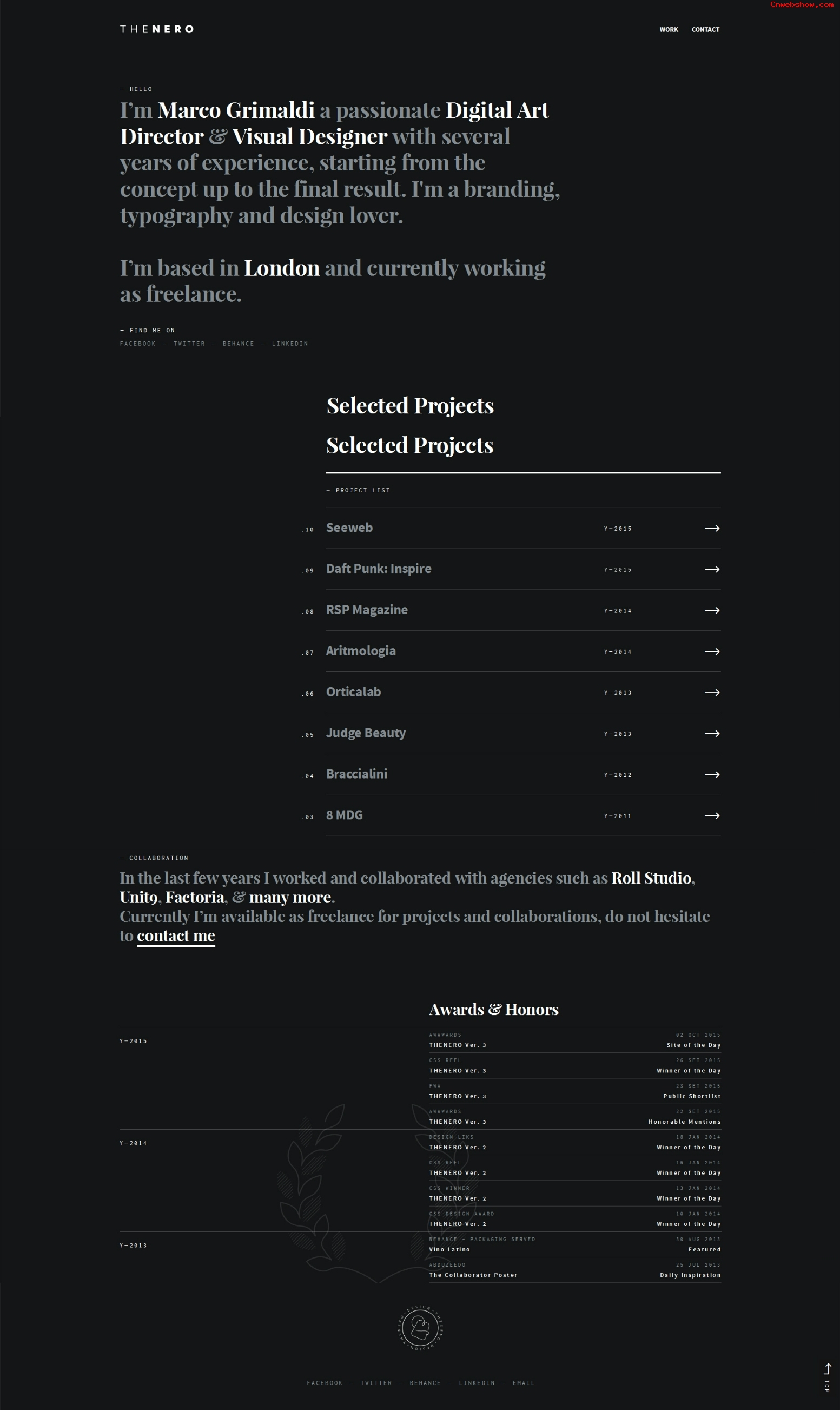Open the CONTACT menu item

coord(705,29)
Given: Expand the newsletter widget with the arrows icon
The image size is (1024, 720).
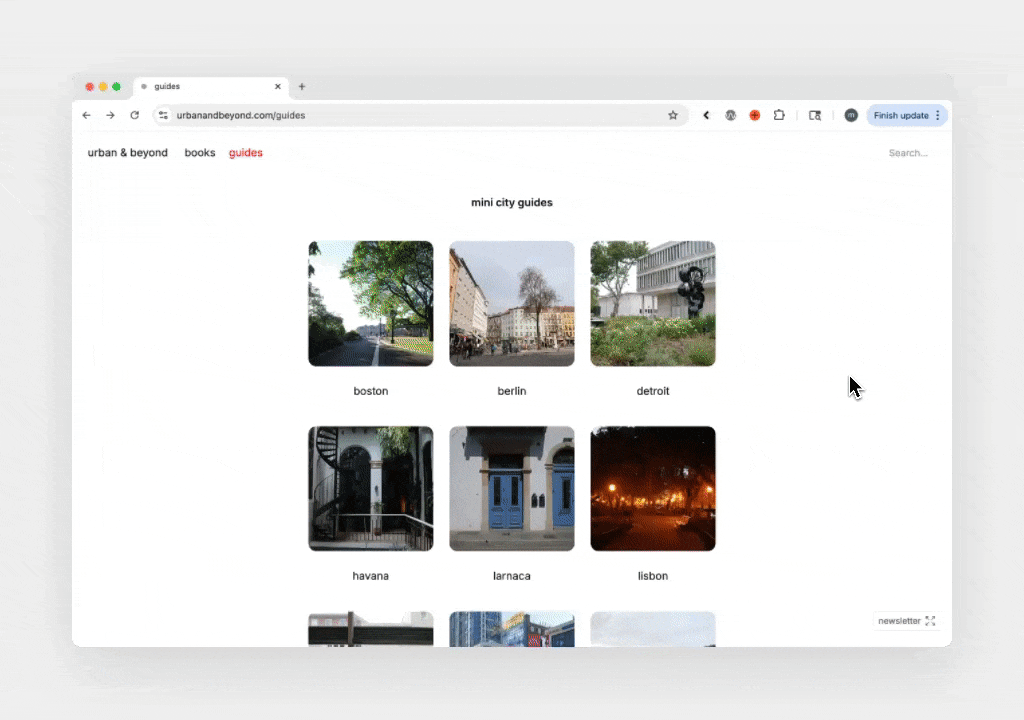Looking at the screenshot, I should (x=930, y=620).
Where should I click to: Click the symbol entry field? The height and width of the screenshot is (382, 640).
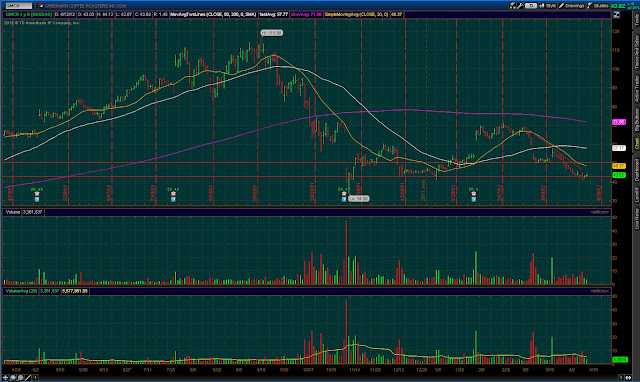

★ ★ ★

Return every line above without any change, leaving out the pictures.

Open the CONTACT menu item

coord(705,29)
Given: Expand the newsletter widget with the arrows icon
The image size is (1024, 720).
Looking at the screenshot, I should (x=930, y=620).
Where should I click to: Click the symbol entry field? The height and width of the screenshot is (382, 640).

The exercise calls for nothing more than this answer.